◆ **ABOUT THIS TASK**:
Reproduce word for word the passage from the article below on parcels for Myanmar's political prisoners, between "Sanitary products are" and "bringing food parcels.", inclusive.

◆ **DOCUMENT TEXT**:
============================================================

Delivering the parcels is not a typical Deliveroo operation. Funds are sent from Thailand by various means to her small team in Myanmar, who, at the risk of arrest for ‘supporting terrorism’, buy the items and pack the parcels. They are then discreetly passed to lawyers representing the prisoners, who pass them on to family members who take them on their prison visits.
Sanitary products are included for some female detainees. “Sometimes we also get special requests for clothes and underwear. My budget doesn’t always stretch,“ she says.
On the other side of Chiangmai, Sonny Swe, a well-known Myanmar entrepreneur and publisher formerly based in Yangon, reflects on the trauma of over eight years of solitary confinement in prison, from 2004 to 2013, and the importance then of family visits bringing food parcels.
“Meditation, exercise, reading” were the bedrock of his survival, he says over a hearty Burmese breakfast of mohinga fish soup in his café, Gatone’s (Baldy’s). He was held in five different prisons and the long distances from home prevented regular family visits.
“I kept telling myself, ‘I am strong, strong. I will survive. They will not break me. I will defeat them.’ But once you come out of prison, you understand the toll, the trauma. You think you are fine and strong but you are not.”
Bo Kyi, Joint Secretary of the non-profit Assistance Association for Political Prisoners (AAPP), was a political prisoner for seven years and knows well the succour provided by family and friends to those incarcerated.

============================================================

◆ **DATA LISTING**:

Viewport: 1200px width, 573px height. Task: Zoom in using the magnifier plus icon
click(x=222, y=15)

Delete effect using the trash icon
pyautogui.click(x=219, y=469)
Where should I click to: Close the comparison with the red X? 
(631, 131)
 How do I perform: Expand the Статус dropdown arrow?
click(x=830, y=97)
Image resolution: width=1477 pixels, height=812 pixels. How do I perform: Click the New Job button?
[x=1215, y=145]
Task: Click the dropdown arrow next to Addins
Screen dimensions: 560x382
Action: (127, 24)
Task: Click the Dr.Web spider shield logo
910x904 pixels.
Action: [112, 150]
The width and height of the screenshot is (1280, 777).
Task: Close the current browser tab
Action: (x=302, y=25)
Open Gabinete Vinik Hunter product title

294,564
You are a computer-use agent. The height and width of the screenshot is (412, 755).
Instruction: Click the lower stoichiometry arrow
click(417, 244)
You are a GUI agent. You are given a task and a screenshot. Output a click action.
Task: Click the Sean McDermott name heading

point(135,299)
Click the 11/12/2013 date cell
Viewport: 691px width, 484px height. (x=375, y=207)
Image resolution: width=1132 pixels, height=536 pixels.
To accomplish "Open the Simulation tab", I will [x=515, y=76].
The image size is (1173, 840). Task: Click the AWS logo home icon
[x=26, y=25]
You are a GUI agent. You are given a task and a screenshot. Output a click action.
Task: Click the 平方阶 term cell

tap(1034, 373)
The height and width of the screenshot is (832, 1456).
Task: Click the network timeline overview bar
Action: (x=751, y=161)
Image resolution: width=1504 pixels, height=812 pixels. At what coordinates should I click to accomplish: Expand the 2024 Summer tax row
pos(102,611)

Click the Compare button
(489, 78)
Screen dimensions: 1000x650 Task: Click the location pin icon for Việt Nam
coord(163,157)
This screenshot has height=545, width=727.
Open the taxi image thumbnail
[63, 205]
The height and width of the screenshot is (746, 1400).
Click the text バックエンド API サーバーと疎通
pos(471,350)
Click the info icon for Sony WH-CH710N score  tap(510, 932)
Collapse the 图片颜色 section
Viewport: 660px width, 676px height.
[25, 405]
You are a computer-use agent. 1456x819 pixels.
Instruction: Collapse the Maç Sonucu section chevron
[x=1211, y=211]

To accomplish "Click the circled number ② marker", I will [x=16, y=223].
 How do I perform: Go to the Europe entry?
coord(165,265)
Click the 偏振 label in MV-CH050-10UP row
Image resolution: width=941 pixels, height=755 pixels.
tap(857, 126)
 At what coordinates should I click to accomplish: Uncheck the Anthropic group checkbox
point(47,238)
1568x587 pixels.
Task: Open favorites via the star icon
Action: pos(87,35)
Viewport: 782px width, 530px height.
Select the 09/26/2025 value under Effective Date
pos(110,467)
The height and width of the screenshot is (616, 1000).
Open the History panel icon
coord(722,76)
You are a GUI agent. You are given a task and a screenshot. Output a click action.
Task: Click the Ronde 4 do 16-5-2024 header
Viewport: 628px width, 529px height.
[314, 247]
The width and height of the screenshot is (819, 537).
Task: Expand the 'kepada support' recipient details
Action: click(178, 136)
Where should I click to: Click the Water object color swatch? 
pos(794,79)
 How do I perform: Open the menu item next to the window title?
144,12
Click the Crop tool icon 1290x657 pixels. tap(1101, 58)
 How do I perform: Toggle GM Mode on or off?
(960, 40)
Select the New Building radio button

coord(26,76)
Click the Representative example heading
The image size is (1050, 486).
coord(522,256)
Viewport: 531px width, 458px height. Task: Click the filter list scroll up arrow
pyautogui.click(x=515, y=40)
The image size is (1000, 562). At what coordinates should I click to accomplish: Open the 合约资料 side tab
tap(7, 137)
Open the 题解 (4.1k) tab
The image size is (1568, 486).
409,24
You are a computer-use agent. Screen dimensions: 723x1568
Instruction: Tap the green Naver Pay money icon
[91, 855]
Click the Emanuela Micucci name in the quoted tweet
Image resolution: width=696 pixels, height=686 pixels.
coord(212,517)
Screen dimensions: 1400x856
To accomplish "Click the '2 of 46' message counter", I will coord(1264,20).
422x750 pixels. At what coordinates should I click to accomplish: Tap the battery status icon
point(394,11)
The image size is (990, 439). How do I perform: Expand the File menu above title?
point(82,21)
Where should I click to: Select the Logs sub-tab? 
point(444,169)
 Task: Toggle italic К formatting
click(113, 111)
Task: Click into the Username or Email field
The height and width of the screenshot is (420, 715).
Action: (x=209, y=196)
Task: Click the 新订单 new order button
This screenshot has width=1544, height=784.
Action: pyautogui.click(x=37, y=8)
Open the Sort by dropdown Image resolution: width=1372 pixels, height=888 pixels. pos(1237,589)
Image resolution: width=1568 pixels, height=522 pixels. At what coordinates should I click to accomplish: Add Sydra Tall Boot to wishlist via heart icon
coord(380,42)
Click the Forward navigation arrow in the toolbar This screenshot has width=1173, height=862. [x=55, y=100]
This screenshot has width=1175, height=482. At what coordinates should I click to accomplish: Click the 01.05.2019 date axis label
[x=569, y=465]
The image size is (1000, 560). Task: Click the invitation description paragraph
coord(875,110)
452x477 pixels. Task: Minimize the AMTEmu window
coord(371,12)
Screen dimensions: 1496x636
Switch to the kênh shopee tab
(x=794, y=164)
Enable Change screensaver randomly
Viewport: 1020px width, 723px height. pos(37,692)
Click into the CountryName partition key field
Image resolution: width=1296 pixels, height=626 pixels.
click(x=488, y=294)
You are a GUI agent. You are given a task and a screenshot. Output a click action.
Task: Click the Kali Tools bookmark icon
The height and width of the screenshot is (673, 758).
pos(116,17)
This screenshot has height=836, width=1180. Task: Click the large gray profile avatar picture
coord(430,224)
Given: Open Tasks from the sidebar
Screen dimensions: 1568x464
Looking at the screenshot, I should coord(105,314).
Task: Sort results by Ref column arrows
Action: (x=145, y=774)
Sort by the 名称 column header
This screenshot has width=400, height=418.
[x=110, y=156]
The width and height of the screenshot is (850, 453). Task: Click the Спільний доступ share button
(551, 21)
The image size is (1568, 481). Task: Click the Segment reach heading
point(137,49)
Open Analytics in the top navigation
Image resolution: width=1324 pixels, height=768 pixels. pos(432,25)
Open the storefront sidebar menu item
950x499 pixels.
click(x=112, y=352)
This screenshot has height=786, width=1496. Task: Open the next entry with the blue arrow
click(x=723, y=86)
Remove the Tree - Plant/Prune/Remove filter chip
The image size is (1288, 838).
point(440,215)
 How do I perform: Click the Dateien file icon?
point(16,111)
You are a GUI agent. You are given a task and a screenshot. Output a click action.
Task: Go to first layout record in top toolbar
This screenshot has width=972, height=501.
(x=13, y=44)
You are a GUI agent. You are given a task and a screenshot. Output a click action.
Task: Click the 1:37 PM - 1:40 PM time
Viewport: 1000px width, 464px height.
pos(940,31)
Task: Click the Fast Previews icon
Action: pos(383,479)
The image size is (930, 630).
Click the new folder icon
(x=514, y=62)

============================================================

◆ **ANSWER SECTION**:
Sanitary products are included for some female detainees. “Sometimes we also get special requests for clothes and underwear. My budget doesn’t always stretch,“ she says.
On the other side of Chiangmai, Sonny Swe, a well-known Myanmar entrepreneur and publisher formerly based in Yangon, reflects on the trauma of over eight years of solitary confinement in prison, from 2004 to 2013, and the importance then of family visits bringing food parcels.